Why Uganda needs CSR policy guidelines in the oil and gas sector
Corporate Social Responsibility (CSR) is a business approach that contributes to sustainable development by delivering economic, social, and environmental benefits for all stakeholders during project implementation. It also refers to the corporation’s initiatives to assess and take responsibility for the company’s effects on environmental and social well-being.
Oil Companies (OCs) operating in Uganda have been and are still making social investments in the Albertine Graben as a way of obtaining social license to operate in communities. However, there is no detailed legal framework that regulates oil companies’ social investments. This is likely to undermine the intended positive impacts and sustainability of these social investments in communities.

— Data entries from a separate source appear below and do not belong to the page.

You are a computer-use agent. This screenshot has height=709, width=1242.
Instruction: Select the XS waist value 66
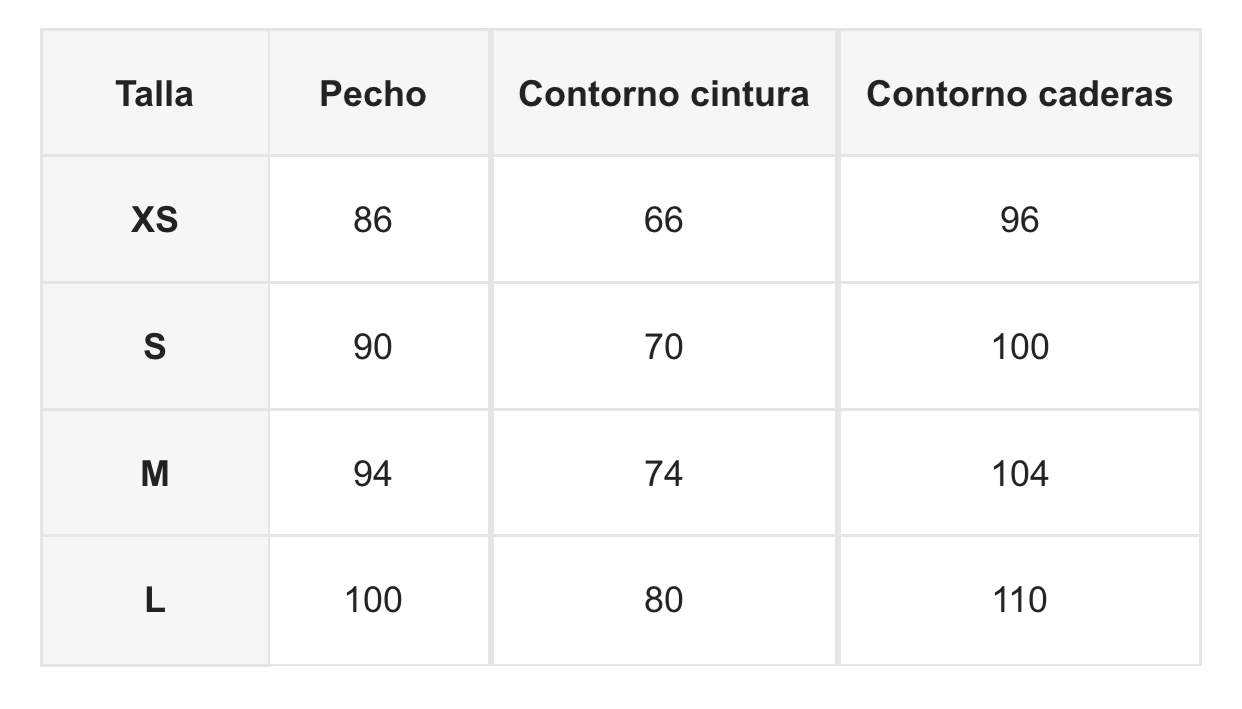click(x=664, y=220)
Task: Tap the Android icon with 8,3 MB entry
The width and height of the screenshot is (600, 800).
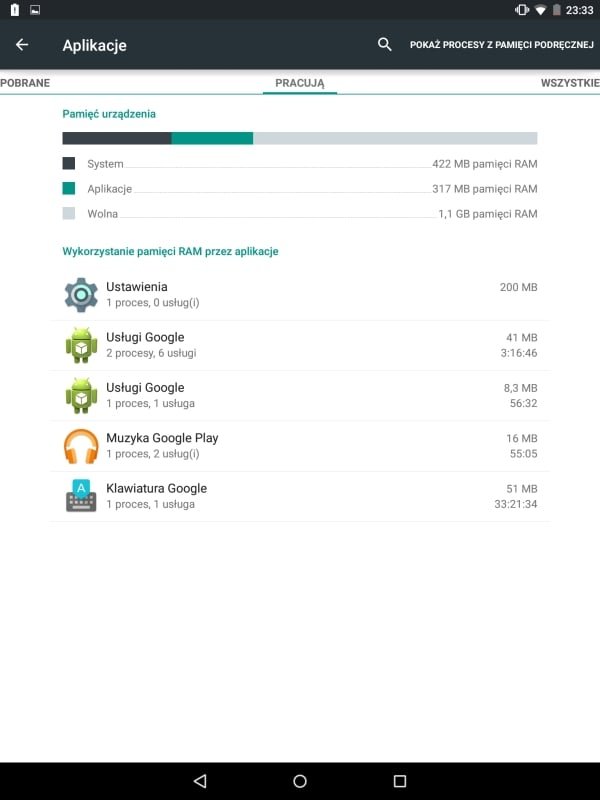Action: 81,396
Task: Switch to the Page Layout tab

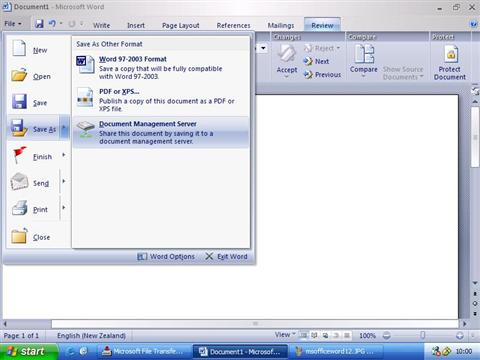Action: tap(181, 25)
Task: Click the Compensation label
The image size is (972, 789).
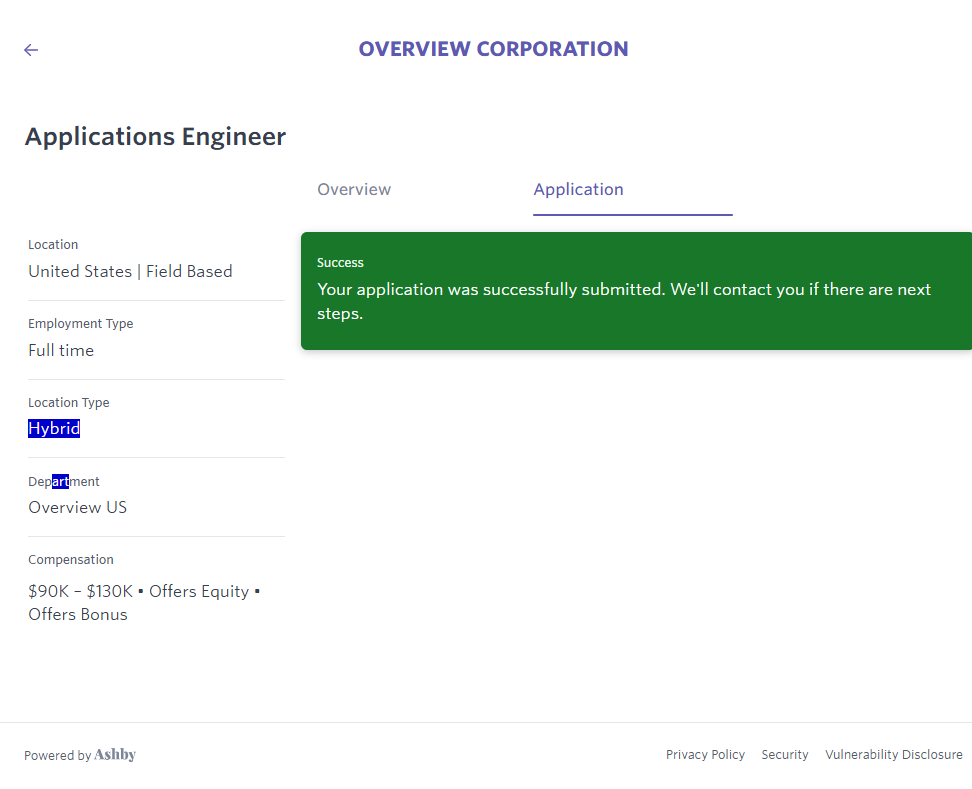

The fact that the impact of oil companies on local communities in the Albertine graben is both negative and positive, should compel Uganda and the entire oil sector to take the notion of corporate responsibility seriously.
It should be noted that in all communities, where multinational and local corporations have set up businesses, human rights abuses and violations have been registered.
In the Albertine region of Uganda where oil exploration and developments are taking place, there are already several environmental, social, economic, and cultural issues emerging from the petroleum sector activities.
Amidst the aforementioned issues, oil companies have carried out CSR projects in different areas but they are often scattered and not planned with the communities where they are implemented.
In addition, the main principles of CSR governance like transparency, accountability, participation, and equity are often neglected by the Joint Venture Partners (JVPs) in the planning and execution of CSR projects.
For instance, on 19th August 2019, a football game was stopped just 20 minutes into the game in Nwoya by the district chairperson, after it was found that Total E&P hadn’t put local content into consideration.
The JVPs have implemented CSR in the Albertine rift, however, according to a recent report on Ugandan perspectives on oil and gas by Maendeleo Ya Jamii (MYJ), there is a great mismatch between community needs and aspirations and what the Oil Companies have actually provided in form of CSR in the major oil districts of Uganda.
What good CSR governance means
Successful CSR implementation starts with a common but strategic understanding of what CSR means to the company.
CSR implementation should yield benefits that are tangible, and have a sustainable development impact because these two aspects form CSR implementation benchmarks. Additionally, company top management should be involved in CSR implementation, but with clear reasons, means, and policy guidelines.
Currently, Uganda doesn’t have a policy specifically regulating and guiding CSR implementation. Instead, there are several legal provisions relating to CSR scattered in different statutes. There is no regulation of CSR and most interventions are voluntarily done without considering the main principles of good CSR governance.
These scattered provisions related to CSR exist in the 1995 constitution of the Republic of Uganda and the National Oil and Gas Policy (NOGP) of Uganda (2008).
For instance, objective 10 of the policy is To ensure mutually beneficial relationships between all stakeholders in the development of a desirable oil and gas sector for the country, and strategy (f) under this objective is to encourage the implementation of CSR by oil companies.
The Petroleum (Exploration and Production) Act, 2013, and the Petroleum (Refining, Conversion, Transmission, and Midstream Storage) Act, 2013 also have scattered provisions on CSR. Other oil and gas sector relevant policy guidelines and Acts like Public Finance Management Act, 2015, Uganda’s Model Production Sharing Agreement, and Individual petroleum agreements do not have clear provisions to guide CSR implementation.
Regarding Joint Venture Partners (JVPs) integration of CSR projects in development planning, there is no evidence of integration of CSR in the National Development Plan or District Development Plans for the sustainability of CSR projects in Uganda.
For this reason, a health facility in Buliisa constructed by Tullow did not operate for a period of time because it was constructed without considering district development priorities.
CSR activities are determined by the specific oil company and they depend on the level of business the company operates in a given place. That is why some CSR interventions have been stopped in the major oil districts. In Hoima district, CNOOC stopped awarding the best candidates at all levels in 2019 due to low activity.
It is therefore imperative that Uganda develop CSR policy guidelines incorporating good governance principles.
All CSR project interventions should feed into NDP, DDPs, lower local government, and community-driven development priorities depending on the size and scale of operation of the company.
This will compel petroleum companies to engage in sustainable CSR activities. Uganda should benchmark on oil-producing countries with good CSR policies like Norway and Botswana as the country prepares for oil production, now projected for 2023.